First of all, I would like to express that I appreciate the significant development effort required to produce mxnet, and I am very excited to use this tool and hopefully to contribute features as time goes on. However, there are areas that could use more polish. My reason for using mxnet is for distributed training (cluster/AWS). Since few of the most popular packages do a good job in this regard, it is the single most important differentiating factor, in my opinion, for using mxnet.
As such, I seem to be having a disconnect between what I expect the distributed training process should produce (and how validation results should be reported per epoch) and what I observe actually happens. I'm using ssh based distributed training on AWS. Training cifar10 on 3 nodes, for example, generates checkpoints for each of the three nodes. Training seems to be successful, yet there is no obvious "final model" that is produced and the three node-specific models that are saved by the process at the last epoch yield different validation scores.
Issue 1 The user expects that there will be an obvious final model produced as a result of the training process, and there is not with how the examples/tutorials are structured.
Issue 2 The user expects that after parameter synchronization, the models on each of the distributed nodes are, well, synchronized (meaning identical parameters). They appear not to be. If they were, then after each synchronization event, the validation scores should be the same.

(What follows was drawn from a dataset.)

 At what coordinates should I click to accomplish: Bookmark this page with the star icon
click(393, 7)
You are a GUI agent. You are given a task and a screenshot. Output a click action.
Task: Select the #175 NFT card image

Expectations These two expectations may be the result of a misunderstanding on how distributed training works and what a parameter server actually synchronizes. I outline my understanding below, and if this is way off, then I would ask for some user-friendly high-level documentation with a training flow chart of some sort that makes it clear what each artifact represents and what to do at the end of the process to generate the single "final" model that I desire to use at run-time for predictions on new data.
My basic understanding is that, when using "dist-sync", at regular points in time (e.g., each epoch, but maybe more frequently? each mini-batch?), the parameter server collects the parameters from each of the nodes, performs some sort of aggregation to generate a consolidated/updated parameter set, and then distributes this update to each of the nodes. At this point in time, after synchronization but before continuing to train, the models at each of the nodes should be identical. After the synchronization, each node continues the training process independently until the next synchronization point. The process continues until the training completes, and then a final synchronization should yield a single consolidated model with parameters aggregated from the nodes.
Observations My observations on where what happens clashes with my expectations:
Bottom Line In summary, the mechanism by which we train the model (local, distributed, sych/asynch, multi-gpu, cpus, etc.) is irrelevant at the highest-level of reporting performance at each epoch and at the end of the process. The name of the final model params and symbol files produced should be independent of the training mechanism.
Anyone writing a wrapper or automation tool around using mxnet to train a deep net would want the outputs to be the same format regardless of mechanism. There should not be extra undocumented work that the user must perform in order to take the results of distributed training and produce the desired final model.